Thailand: Court order to suspend online broadcaster revoked

An attempt by Thailand’s Digital Economy Ministry and the Royal Thai Police to retract the license of online broadcaster Voice TV has been rejected by the Thai Criminal Court on October 21. The International Federation of Journalists (IFJ) and its affiliate the National Union of Journalists Thailand (NUJT ) condemn the Thai authorities’ attempt to censor Thailand’s media and welcome the response by the courts to defend media freedom.

Voice TV. Credit: VOICE TV CO., LTD

On October 20, Thailand’s Ministry of Digital Economy and Society announced it had obtained a court order to suspend all broadcasts and publications from online liberal media outlet Voice TV. It claimed the organisation had breached the now-withdrawn Emergency Decree and Computer Crime Act by uploading and disseminating “false information”.

Four outlets, including Voice TV, Prachatai, The Reporters and The Standard, were investigated. Human rights groups have said the forced closure of Voice TV was a misuse of the emergency degree and was part of a larger effort to “bully and control the media into becoming a government mouthpiece”.

Voice TV editor-in-chief, Rittikorn Mahakhachabhorn, said it had operated in accordance with journalistic principles and planned to keep broadcasting until a formal order arrived. The Minister of Digital Economy and Society, Buddhipongse Punnakanta, has said broadcasts of the protests were not in violation of the emergency decree, but republishing ‘illegal’ comments from protests leaders would result in disciplinary action.

Following the government move to censure media outlets, the Thai Criminal Court turned down the court order on October 21, stating the request to block the broadcasting of media channels would breach Article 35 of the Thai Constitution that guarantees press freedom.
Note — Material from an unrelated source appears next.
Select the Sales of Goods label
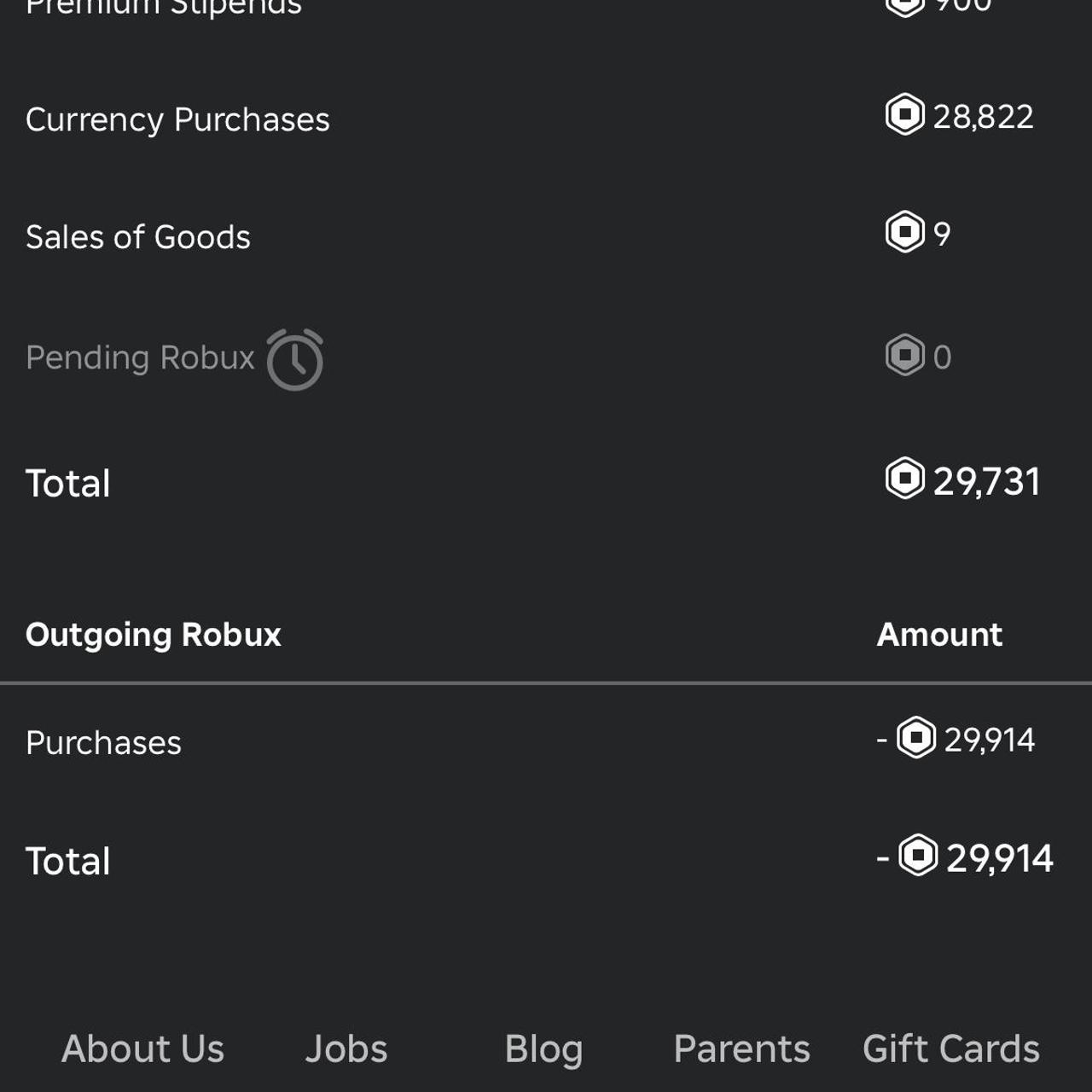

The decision came hours after a government document, ordering internet providers to block access to Telegram, a heavily encrypted cloud-based messaging service used by pro-democracy protestors, was leaked.
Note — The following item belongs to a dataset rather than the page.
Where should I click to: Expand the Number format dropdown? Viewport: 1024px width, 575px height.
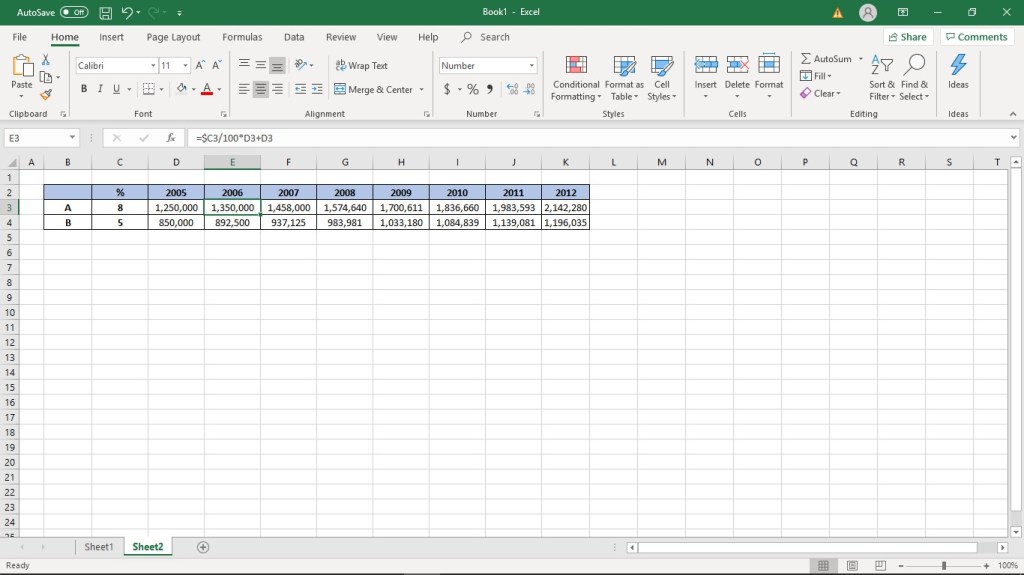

On October 22, Thailand’s government rescinded the emergency decree, stating that the situation in the country had eased to a degree where government officials and state agencies could enforce regular laws. The October 14 decree was issued in response to ongoing student-led protests against the nation’s monarchy and government. Under the decree, gatherings of groups larger than five were prohibited and broadcasting or publishing of any news of information with the potential to provoke public fear was restricted.
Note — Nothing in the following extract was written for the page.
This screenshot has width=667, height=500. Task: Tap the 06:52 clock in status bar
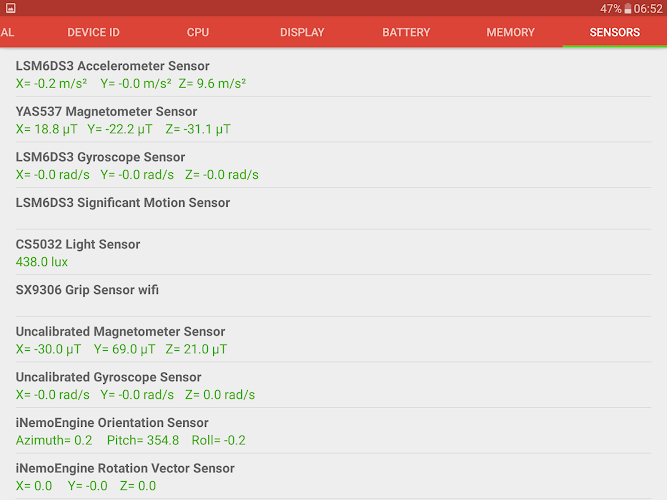point(648,9)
The NUJT said: "We are opposed to any forms of media freedom suppression by any side and urge the government not to abuse the law by silencing the media."

The IFJ said: “The IFJ welcomes the removal of both the court order and emergency decree in Thailand in and calls for further commitments by the Thai authorities to protect and respect the rights of journalists and media organisations in Thailand as enshrined in the country’s constitution.”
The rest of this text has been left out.